I'm getting married to a man who has his Italian EU passport, and we want to move to Italy. He's never lived there, but his parents are from there. (I know I gain EU citizenship once we are married)

They don't speak much English, so I'm looking for help here!

I have A BSc here, does that transfer over to jobs in Italy? What is recognized, in regards to Canadian education there?

Can I teach English WITHOUT a degree? (Him ) He's interested in getting his TESOL certificate, but does not have a university degree from here. 

ANY INFO AT ALL WOULD BE HELPFUL!

PS Add me as a friend!


----------



## Emmis (Mar 21, 2010)

ashleyneufeld said:


> Hi!
> 
> I'm getting married to a man who has his Italian EU passport, and we want to move to Italy. He's never lived there, but his parents are from there. (I know I gain EU citizenship once we are married)
> 
> ...


Hi!

I'm not sure about transfering your Bsc over - I'm not sure with Canadian degrees but if they are similar to US degrees, you may find, as with many European countries, that a Masters is equivalent to a European Bachelors. 
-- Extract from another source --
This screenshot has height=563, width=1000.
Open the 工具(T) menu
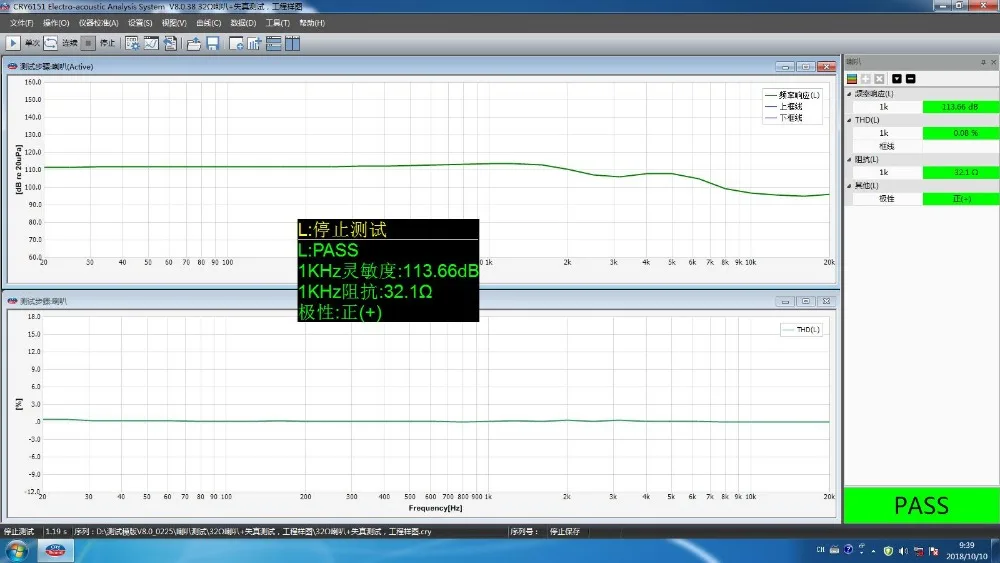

As for the TESOL (or TEFL as it's usually known as here!), you (or your husband to be!) can study for that in Italy. Some courses do require a degree; others don't. Of course I would always go for the most reliable course, degree or no degree, so don't fall for the cheap weekend certificate courses. Many schools will not recognise the qualification if it is not RSA or Cambridge equivalent. A good website for jobs is tefl.com. 

Hope this is of some help - I've been an EFL teacher for years! It's a great way to travel and I think Italy and Spain are two of the best places to look for work... although the pay is not great. However there is very often work, and it's a great way to get your foot into the working door. If you really like it, there are some great schools to work for, such as International House and the British Council. 

Best of luck xxx


----------



## Clive in Abruzzo (Sep 3, 2010)

I had my B.Eng. Electronics engineering degree recognised in Italy by sending it to an office in Rome. They said it would cost €60 and take six months which was exactly correct as it turned out. They printed the recognition of my degree in the Gazzetta Ufficiale and sent me back the appropriate documents for the Camera di Commercio such that I could then set myself up as a Libero Professionista (independent professional). 

A friend of mine walked straight into a job six years ago teaching English as a foreign language - she has a standard Uk TEFL qualification.


----------



## ashleyneufeld (May 25, 2011)

Thanks everyone! Really helpful.


----------